My oldest son hit his mother in front of me. He is supposedly bi-polar. My question is: does his bi-polar condition excuse this? And how would you handle the consequence.
It doesn’t excuse but it may explain. There is a difference. Depending on his age. . .a 2 year old will hit and not really understand the totality of his action–a 12 year old, even with a bipolar disorder, does understand. . .and on other factors–is he on medication? Has there been a medication change? Is he possibly physically ill? Has there been unusual stress in his life above and beyond this? Is this is an isolated incident? If not, have other incidents been handled consistently? etc. there could be many factors which could explain the why of the action. . .but the action is still not ‘excusable.’
Again, how to handle depends on lots of factors. Obviously, you don’t hit the child yourself. But again, if this has happened before you need continuity and certainly consistent discipline, and therapy, and to assure both the child’s and your and her safety and any other family member’s safety. If you haven’t already gotten yourselves into family therapy, and the child screened fully, and appropriate medical and psychiatric treatment, do so as soon as possible.
A resource you might want to check out is www.nami.org --the National Alliance for the Mentally Ill. They have many classes (there is a ‘state organization’ for each U.S. state so don’t forget to check out your state’s ‘link’ to find chapters and meetings in your area) and those can be extremely helpful for you both to understand the disease process itself and to find local sources and groups to help you and your family.
Umm. We’re talking from a moral perspective. So why not look at the traditional criteria of sinfulness. Matter, knowledge, consent. Mental disorders don’t touch matter, but they touch knowledge probably, and definitely touch consent. In so far as the person is deprived of his will or his ignorance is justified, the culpability drops, so he can’t be as guilty as a person who fully knows what he’s doing and wants to do just that.
The question is to what extent mental disorders bind will or obscur knowledge.
I must agree w/ Tantum ergo . . . it’s not an excuse for bad behavior, but it does give the behavior context. Oftentimes, children with mental disorders exhibit behaviors that are “normal” to younger children. For example, my 2 year old son hits me in frustration or anger. That’s developmentally normal for him. I don’t accept that behavior and am teaching him not to, but I don’t get overly upset about it because it’s appropriate for a child his age. But a child with a metal disorder may continue exhibiting this kind of behavior for several years past when it is normal, and it will be more difficult to teach the child appropriate ways to manage their feelings.
What to do in your specific situation depends a great deal on how old the child is, what kind of treatment he is getting, etc.
The fact that he is bipolar does not excuse nor explain his behavior. Being bipolar means that you have a mood disorder. You swing between two extremes: being full of energy, life is good, I can do anything type of feelings, to being extreme depressed, can’t get out of bed, life isn’t worth living feelings.
My mother is bipolar and has been all of my life. She was never violent though, that is not part of the disorder. Even in her most depressed moods harming other was simply not a part of the disorder. Wanting to harm herself, yes, but not others. If he was violent that is something else going on and cannot be blamed on his mental disorder. I would suggest confession, counseling, and medication. I don’t know what he is or is not taking, but medication will help him to better control his mood swings and to keep his moods from swinging.

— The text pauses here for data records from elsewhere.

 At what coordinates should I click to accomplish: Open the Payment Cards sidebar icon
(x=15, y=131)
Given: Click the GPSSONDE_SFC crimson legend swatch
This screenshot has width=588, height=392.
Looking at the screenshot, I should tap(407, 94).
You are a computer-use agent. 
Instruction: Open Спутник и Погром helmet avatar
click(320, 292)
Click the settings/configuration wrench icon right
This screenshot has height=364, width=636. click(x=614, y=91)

May I disagree with you here? Many of my clients have Bipolar Disorder, and violent behavior can be a symptom of the manic phase of the disease. Just because one person does not show violent behavior doesn’t mean that it can’t be part of the illness.
I was just about the same thing but you beat me to it. Just because two people have the same mental disorder doesn’t mean they have to exhibit the same behavior. Children especially may behave very differently from adults with the same problems.
The input of professionals is very valuable, but the final analysis of whether your child’s behavior in this case was due to his mental disorder or not, may have to be your call. You know him better than anyone else and all things being equal, you probably understand him best too. If you think that he is capable of better self control, then he probably is.
Take all advice with a pinch of salt (including mine) since only you understand your specific situation.
I think it best that you consult with a professional who is familiar with your son and family.
Soliciting or offering advice when it pertains to an individual with a complex medical disorder is beyond the scope of this forum. There is a clear-cut risk involved in accepting, relying, or acting on the expressed opinions of those who either lack relevant professional qualifications and credentials, or whose claims to such cannot be validated. Similarly, the experience or response of others in what appears to be a similar or identical set of circumstances is not an accurate measure of its applicability to someone else’s situation.
Thank you for understanding. This thread is now closed.